Transformative Influence of LLM and AI Tools in Student Social Media Engagement: Analyzing Personalization, Communication Efficiency, and Collaborative Learning
Masoud Bashiri, Kamran Kowsari
TL;DR
The paper investigates how LLMs and AI tools reshape student engagement on educational social networks, leveraging UniversityCube data. It combines HDLTex, a hierarchical deep learning approach for text classification, with analyses of AI-enabled educational networks and ARIMA-based time-series forecasting, supplemented by AI-driven visualization techniques. Key contributions include demonstrating HDLTex accuracy gains over baselines, showing personalized learning, enhanced collaboration, real-time feedback, increased engagement, and wellbeing benefits, as well as forecasting shifts in monthly and yearly network usage. The findings support data-driven design of AI-assisted educational social networks that personalize learning, optimize resource allocation, and foster inclusive, mentorship-rich online communities.

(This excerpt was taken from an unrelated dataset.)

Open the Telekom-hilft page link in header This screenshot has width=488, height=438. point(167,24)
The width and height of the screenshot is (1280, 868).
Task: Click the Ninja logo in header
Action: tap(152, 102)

These insights have practical implications for educators, platform developers, and policymakers aiming to enhance student outcomes in the digital age.
Abstract
The advent of Large Language Models (LLMs) and Artificial Intelligence (AI) tools has revolutionized various facets of our lives, particularly in the realm of social media. For students, these advancements have unlocked unprecedented opportunities for learning, collaboration, and personal growth. AI-driven applications are transforming how students interact with social media, offering personalized content and recommendations, and enabling smarter, more efficient communication. Recent studies utilizing data from UniversityCube underscore the profound impact of AI tools on students' academic and social experiences. These studies reveal that students engaging with AI-enhanced social media platforms report higher academic performance, enhanced critical thinking skills, and increased engagement in collaborative projects. Moreover, AI tools assist in filtering out distracting content, allowing students to concentrate more on educational materials and pertinent discussions. The integration of LLMs in social media has further facilitated improved peer-to-peer communication and mentorship opportunities. AI algorithms effectively match students based on shared academic interests and career goals, fostering a supportive and intellectually stimulating online community, thereby contributing to increased student satisfaction and retention rates. In this article, we delve into the data provided by UniversityCube to explore how LLMs and AI tools are specifically transforming social media for students. Through case studies and statistical analyses, we offer a comprehensive understanding of the educational and social benefits these technologies offer. Our exploration highlights the potential of AI-driven tools to create a more enriched, efficient, and supportive educational environment for students in the digital age.